- **RECORDS TO USE**
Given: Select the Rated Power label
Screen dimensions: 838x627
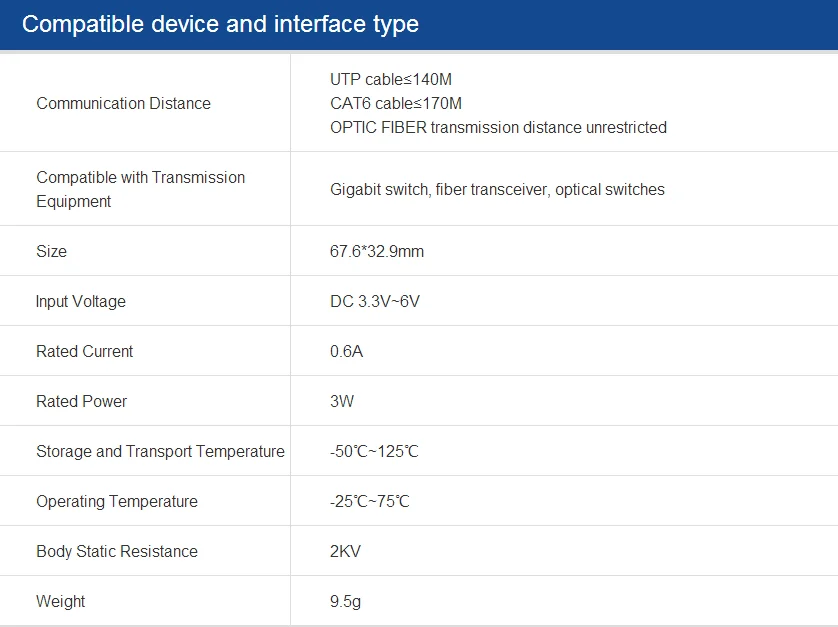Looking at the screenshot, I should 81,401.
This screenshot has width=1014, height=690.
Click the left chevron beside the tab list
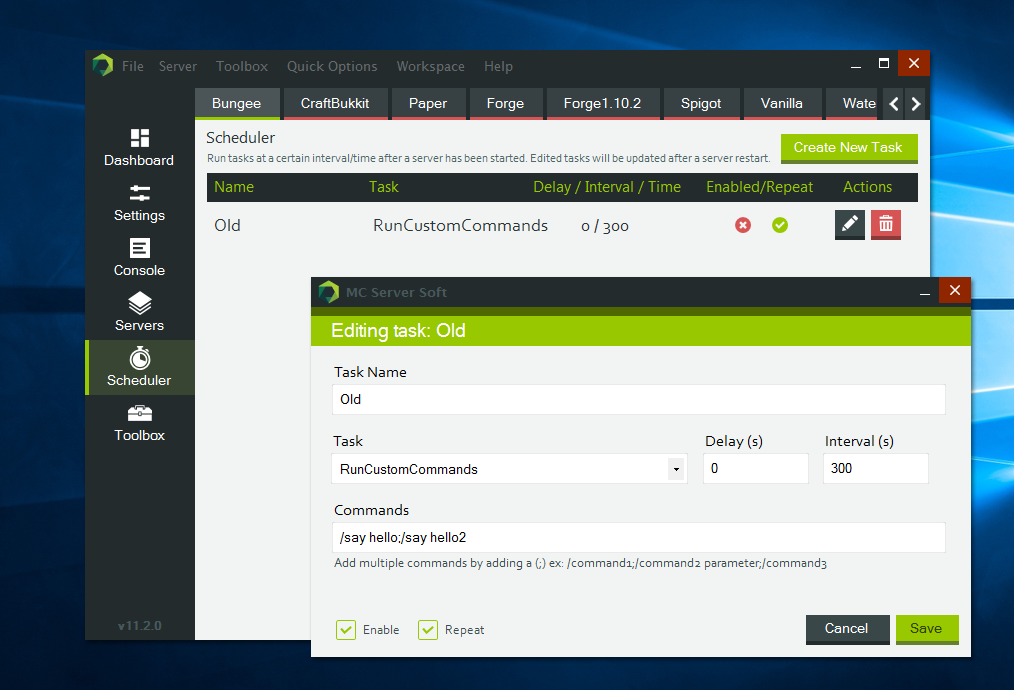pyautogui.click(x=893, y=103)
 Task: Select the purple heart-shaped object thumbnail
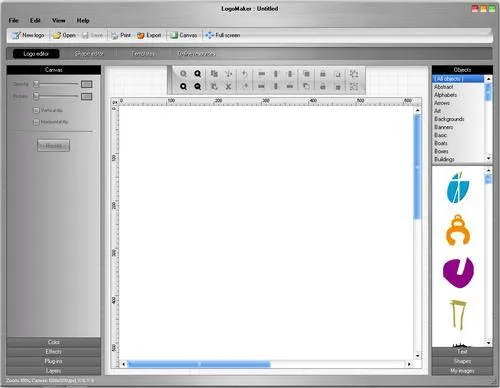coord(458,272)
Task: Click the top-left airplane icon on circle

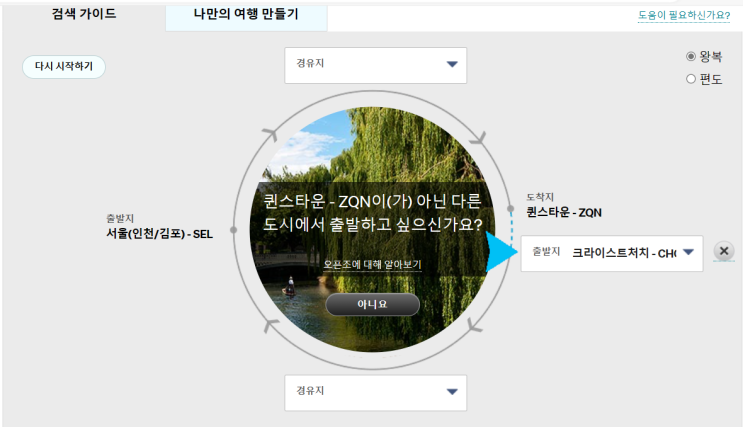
==
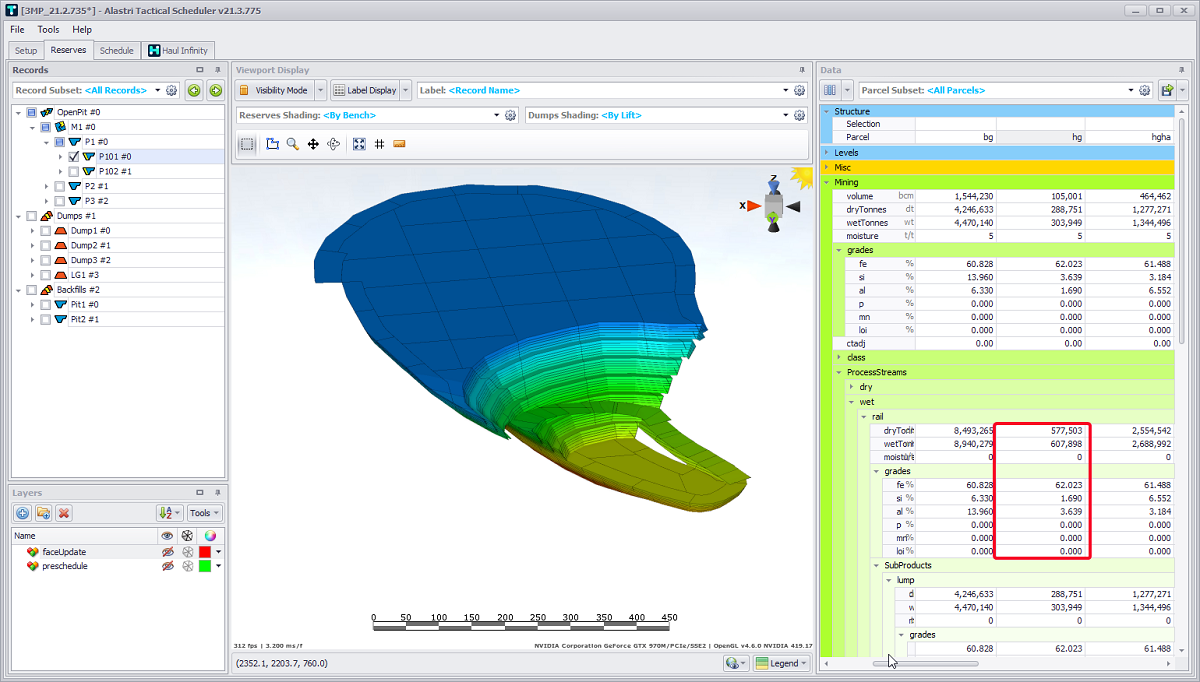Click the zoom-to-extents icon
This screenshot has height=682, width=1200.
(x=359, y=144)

- **YOUR OBJECTIVE**
In the listing above, find the line containing "Given: Select the Rated Power label" and the line containing "Task: Click the", then return both of them and every line between, exactly, without pictures.

- **RESULT OF THE EXERCISE**
Given: Select the Rated Power label
Screen dimensions: 838x627
Looking at the screenshot, I should 81,401.
This screenshot has width=1014, height=690.
Click the left chevron beside the tab list
pyautogui.click(x=893, y=103)
 Task: Select the purple heart-shaped object thumbnail
coord(458,272)
Task: Click the top-left airplane icon on circle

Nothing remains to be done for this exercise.